Patterson made little attempt to correct such interpretations of the Bank of Canada’s thinking. But she did offer a reminder that an uncertain outlook is different than a negative one. “We still expect Canadian economic growth to pick up later in the year, supported by ongoing strength in employment and rising wages,” she said.
The biggest blow to the economy was delivered by weaker oil prices and the crisis of confidence in the energy industry. That situation prompted the central bank to back away from interest-rate increases at the end of last year. But it’s not what caused policy makers to continue their retreat to the sidelines this week. Patterson said the slowdown in the energy industry so far is “fairly aligned” with the central bank’s low expectations.
The surprise was that so many other economic engines sputtered. Household consumption, real estate, exports, and business investment all stumbled, catching policy makers off guard. In January, the central bank predicted that GDP would expand at an annual rate of 1.3 per cent in the fourth quarter. Instead, growth slowed to 0.4 per cent. Some analysts think the current quarter will be even worse because the Alberta government ordered oil companies to curb production in order to put a floor under prices.
“It’s going to be squishy for a while,” Briggs said. “Our base case is for a very subdued growth environment.”
The Bank of Canada might be leaning that way, but its job description keeps it from making directional bets too soon. Poloz sees himself as a risk manager; he always is hedging against the possibility that the most obvious scenario could be wrong. Because some of the drivers of Canada’s slump defy easy explanation, it’s possible the economy could get back on track relatively quickly.
It’s going to be squishy for a while
Darcy Briggs
Investment probably is being impeded by trade policy; the new North American free-trade agreement remains unratified, and U.S. President Donald Trump’s trade war with China and others has spread fear throughout the global economy. But if uncertainty is weighing on business spending, then it’s reasonable to assume that a resolution of any of those situations would spur companies to begin deploying their profits.
Executives might also have delayed investment plans to take advantage of the tax cuts that Finance Minister Bill Morneau announced in October, Patterson said. “If so, we should begin to see a pickup in the first quarter of this year,” she said.
To be sure, Statistics Canada reported late in February that non-residential investment will rise 2.5 per cent in 2019, according to a survey of companies, compared with increases of 2.5 per cent last year and 4.3 per cent in 2017.
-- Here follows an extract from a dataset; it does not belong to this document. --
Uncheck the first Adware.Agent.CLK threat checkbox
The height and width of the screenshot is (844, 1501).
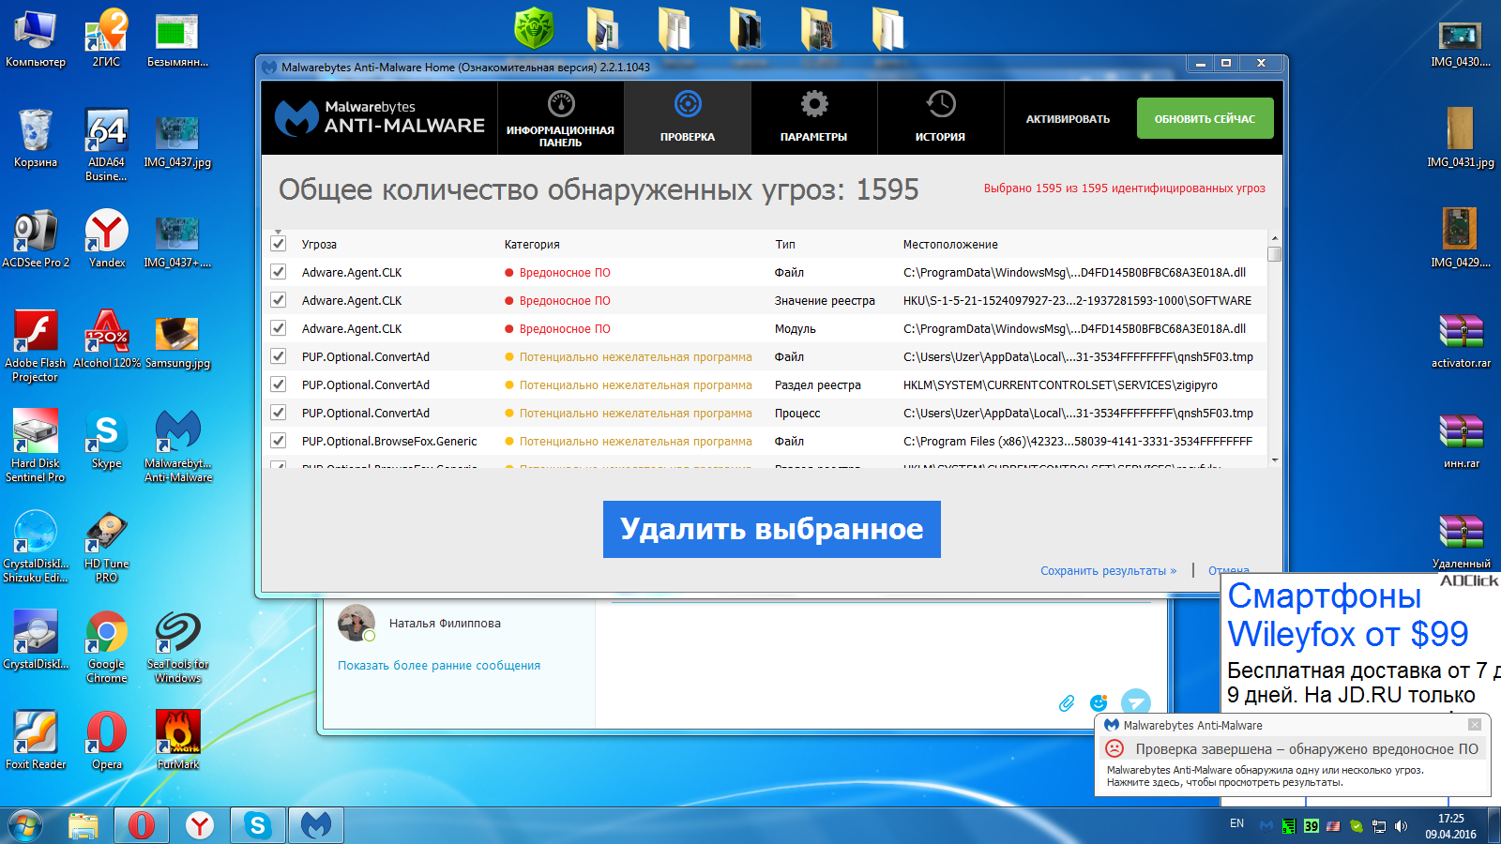click(x=279, y=272)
Patterson also noted that exports of services surged six per cent in the fourth quarter, suggesting the headline trade numbers could be skewed by higher priced commodities and manufactured goods. The housing slump was led by an odd plunge in renovations; mortgage credit actually grew in the fourth quarter. “We’ll see what happens with sales once spring rolls around,” Patterson said.
That’s also when we’ll see where interest rates are headed this year. The Bank of Canada’s next quarterly economic update is scheduled for release on April 24. If there have been no positive surprises by then, they probably won’t be coming soon enough to keep 2019 from being anything but a disappointment.